> Exercise passage
- Launched in January, UpSkill America is a coalition of business, labor, education, workforce training and HR organizations leading a national movement to provide the 24 million American workers stuck in low-skill jobs the opportunity to gain the education and training they need to move into higher-skill roles.
- Last week, a White House Summit met to address the critical need to expand economic opportunity for low-wage workers and develop a more skilled workforce.
- UpSkill America and its partners are leading the way in providing more workers with stepping stones to advance on a career path and into the middle class.
There is little doubt that America needs serious work in developing new skills among low-paid employees. With that as context, new upskilling efforts unveiled at the White House Summit include 100 employers expanding access to apprenticeships and on-the-job training, as well as 30 national and local labor unions and non-profit groups working with employers to expand access to best practice training strategies.
According to UpSkill America, these efforts will focus on industries like retail and hospitality and in small businesses that employ millions of low-wage workers. Other new data and tools for workers and employers unveiled at the Summit include:
UpSkill America launched a new online resource called "A Guide to Upskilling America's Frontline Workers: A Handbook for Employers," which can help employers who want to do more to help strengthen existing or jumpstart new upskilling initiatives.

> Record excerpts
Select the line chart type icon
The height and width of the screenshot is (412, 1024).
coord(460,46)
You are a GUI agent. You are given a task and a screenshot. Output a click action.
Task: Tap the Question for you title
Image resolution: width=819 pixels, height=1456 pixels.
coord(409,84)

> List of tasks
1 - According to the UpSkill America text, how many American workers are stuck in low-skill jobs?
2 - List the kinds of organizations that the UpSkill America text says make up the coalition.
3 - Write the next part of the UpSkill America text, starting after its last sentence.

> Solved tasks
1 - 24 million

2 - Business, labor, education, workforce training, and HR organizations

3 -
"The Role of Business in Promoting Educational Attainment: A National Imperative" is a new report from the Committee for Economic Development of The Conference Board highlighting how U.S. companies are boosting employee education in Detroit, Memphis, New York City, and Miami. The report also details key challenges that employers face in helping improve their workers skill sets.
"Talent Sustainability Report: The CHRO View from the Front Lines of the War on Talent" is a new survey from the HR Policy Foundation offering a blunt assessment from human resource executives at America's major employers on the challenges they face in both recruiting skilled millennials and keeping baby boomers productive in the workplace.
"Businesses have a vital role to play in expanding the talent pipeline in our country," said John Colborn, director of the Aspen Institute's Skills for America's Future, which is facilitating the work of UpSkill America.